→ **Given task**
Extract each line of the rows below that contains the string "height".

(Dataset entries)
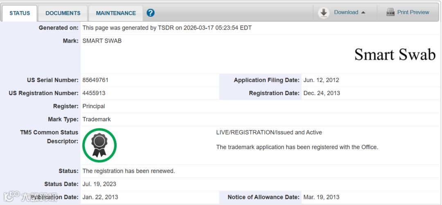Open Print Preview

click(413, 12)
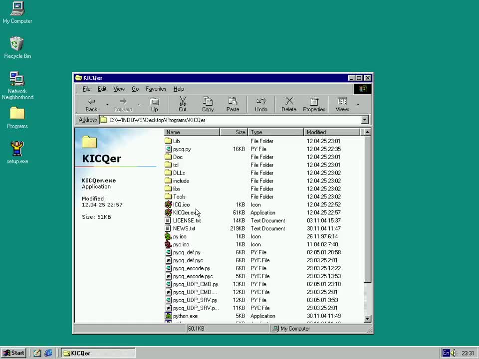Click the Undo toolbar icon
This screenshot has height=359, width=479.
261,104
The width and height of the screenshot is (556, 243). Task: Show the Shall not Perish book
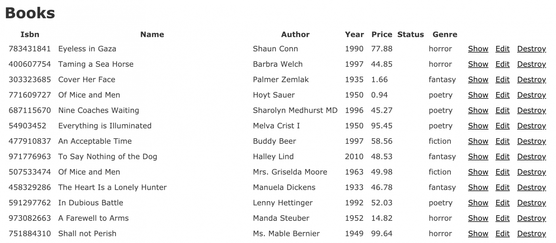[478, 234]
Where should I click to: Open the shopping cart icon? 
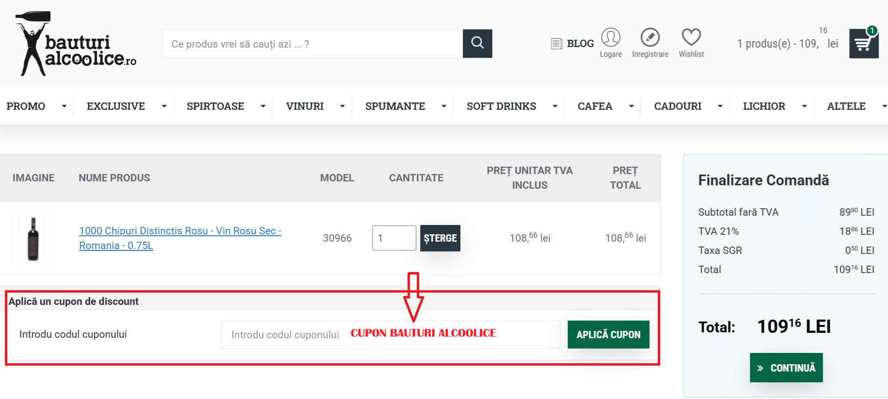863,44
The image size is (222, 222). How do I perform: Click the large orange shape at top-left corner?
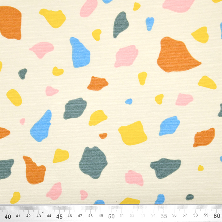point(10,22)
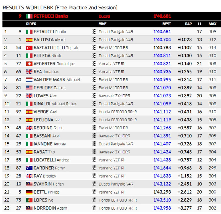Click the Swiss flag next to AEGERTER
The height and width of the screenshot is (214, 221).
coord(29,64)
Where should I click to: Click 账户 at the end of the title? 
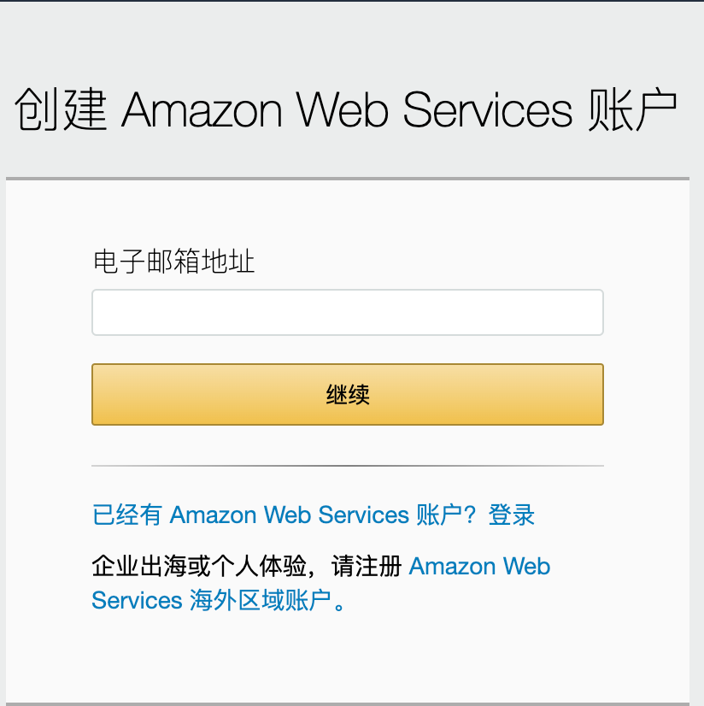pyautogui.click(x=633, y=109)
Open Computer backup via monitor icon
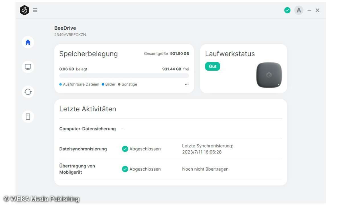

→ **Answer to the task**
This screenshot has height=359, width=479.
The width and height of the screenshot is (556, 243). Task: Show the Shall not Perish book
The height and width of the screenshot is (214, 221).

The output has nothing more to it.